1.4.3 掃描電子顯微鏡觀察對腫瘤細胞形態的觀察 用鑷子將75%乙醇浸泡的蓋玻片（22 mm×22 mm）在酒精燈上烤干，放置于六孔板中，加入2 mL B16細胞，104～105個/孔，5%CO2細胞培養箱中37 ℃培養12 h，加入SCM3，繼續培養24 h，吸去上清，PBS清洗2次，用2.5%戊二醛溶液固定過夜，PBS緩沖液洗滌細胞2～3次，依次用濃度30%，50%，70%，80%，90%，95%，100%的乙醇溶液逐步給腫瘤細胞脫水.取下蓋玻片，進行掃描電鏡觀察.

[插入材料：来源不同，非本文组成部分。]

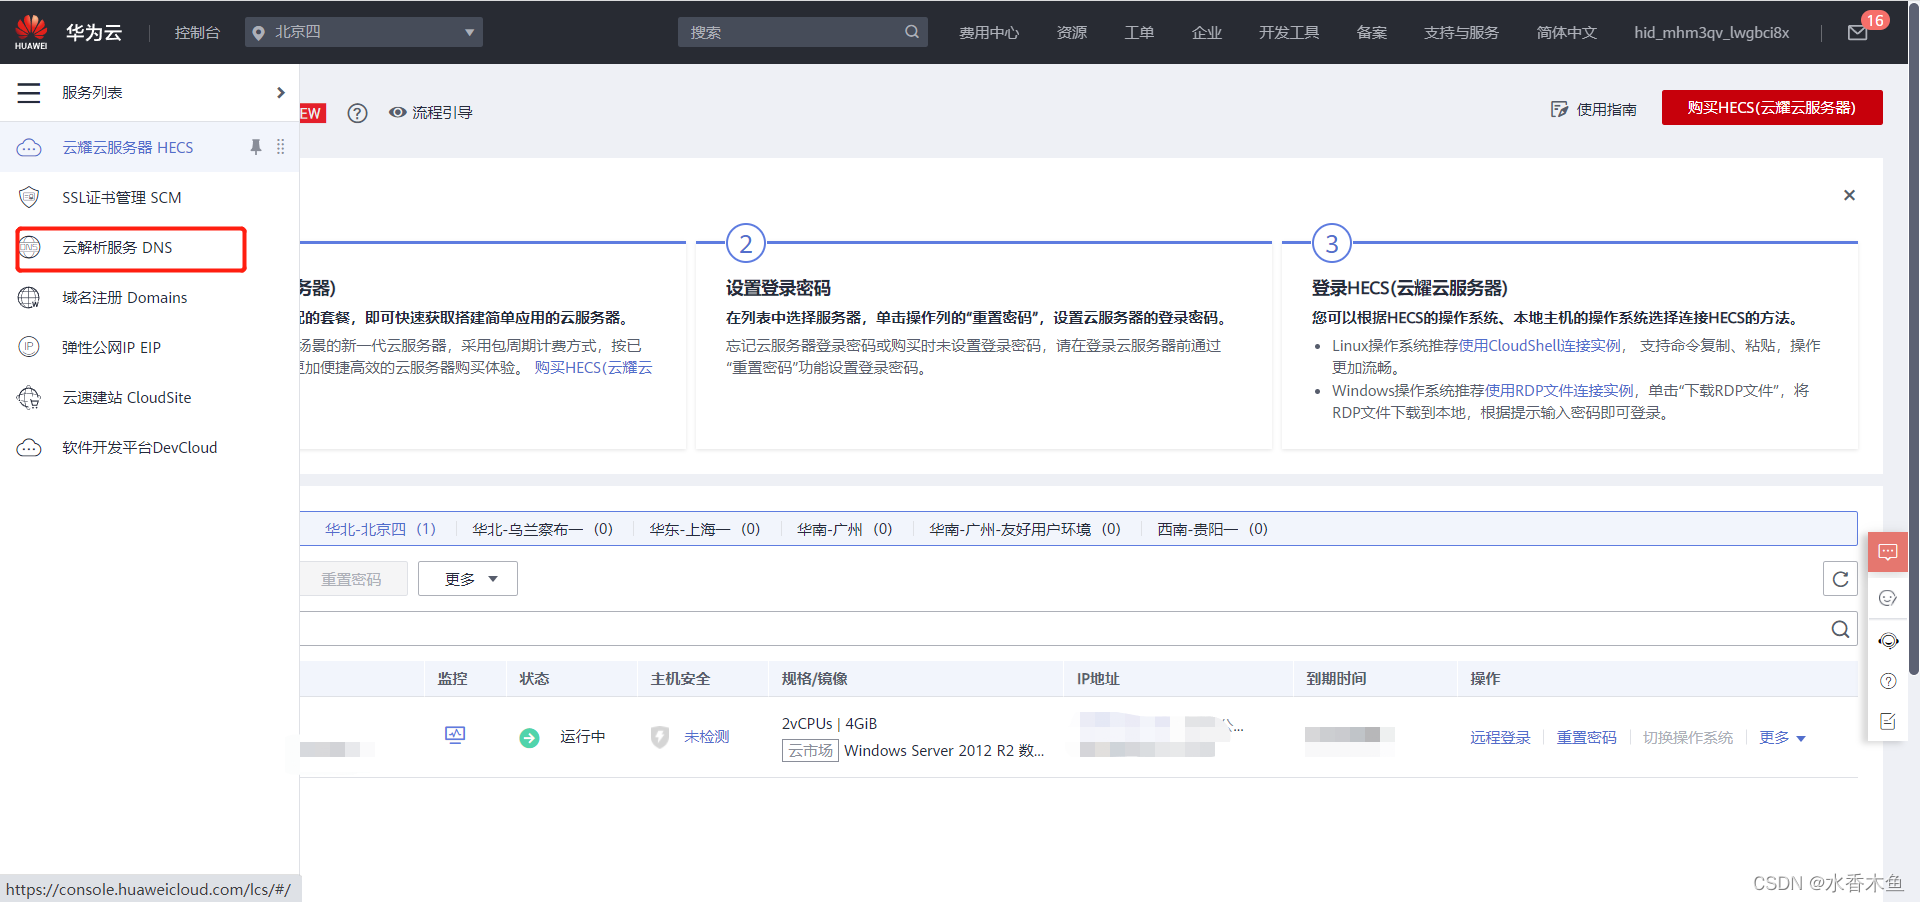Click the 远程登录 link
The width and height of the screenshot is (1920, 902).
click(1499, 737)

1.4.4 臺盼藍染色分析WGF5對SMMC-7721的毒力 將在六孔板接種的細胞置于細胞培養箱培養12 h，實驗組加入10 mg/L WGF5，而對照組加入相同體積的PBS，實驗組和對照組都做相同時間梯度：0，24，36，48，60 h.收集細胞PBS洗滌2次后，80 μL無菌去離子水重懸細胞，然后加入80 μL臺盼藍染色液常溫染色5 min，細胞用血球計數板進行計數，計算細胞的死亡率.

2 結果與分析

2.1 硫酸銨分級沉淀抗腫瘤活性蛋白

利用硫酸銨分級沉淀梯度分別為0%～35%，35%～70%，70%～100%，40%～75%分級沉淀出的4組蛋白，作用B16 腫瘤細胞 24 h，CCK-8試劑盒測定各組樣品的腫瘤細胞抑制率.實驗結果如圖1-a所示，各飽和度下沉淀的蛋白均對兩種腫瘤細胞具有細胞毒性，且 35%～70%飽和度區沉淀出蛋白的細胞毒性為83%，顯著高于其他三組蛋白的抗腫瘤活性.硫酸銨分級沉淀濃度為40%～75%時（原方法所使用的硫酸銨分級沉淀濃度梯度），其沉淀出的蛋白細胞毒性在73%左右.SDS-PAGE檢測硫酸銨分級沉淀梯度分別為35%～70%（圖1-b，泳道1）、40%～75%（圖1-b，泳道2）沉淀出的兩組樣品的蛋白條帶發現，二者蛋白成分相近，且35%～70%硫酸銨分級沉淀出的蛋白中WGF5含量較高.因此，考慮選用35%～70%硫酸銨梯度沉淀法沉淀抗腫瘤活性蛋白.

2.2 強陽離子交換色譜分離抗腫瘤活性蛋白

將提取的抗腫瘤活性粗提蛋白用強陽離子交換色譜進行分離，分離結果如圖2-a所示，圖中出現兩個色譜峰，穿透峰（峰A）在色譜程序開始后不久就被洗脫下來，峰面積較大，最高點接近3 500 mAU.緊隨峰A被洗脫下來的色譜峰（峰B），保留時間為6.5 min.收集各峰進行細胞毒性實驗，并對A和B兩活性峰進行SDS-PAGE檢測，結果表明WGF5在峰B中.大量收集活性峰B，進行下一步分離純化.

2.3 分子篩色譜分離抗腫瘤活性蛋白

收集強陽離子交換色譜分離的活性峰進行分子篩色譜.分離結果如圖3所示，從圖3中可以看出，活性粗提物的分子篩色譜分離共出現了3個峰，其中峰A的色譜峰面積最大，其余2個活性峰的峰面積較小.收集這3個色譜峰進行腫瘤活性實驗，結果發現只有峰C的洗脫液有抗腫瘤活性.

2.4 抗腫瘤活性蛋白的純度檢測

將分子篩色譜分離出的活性峰組分，進行12%SDS-PAGE.檢測結果如圖4所示，泳道1所示只有一個條帶，相對分子質量約20 000，確定為目的條帶WGF5.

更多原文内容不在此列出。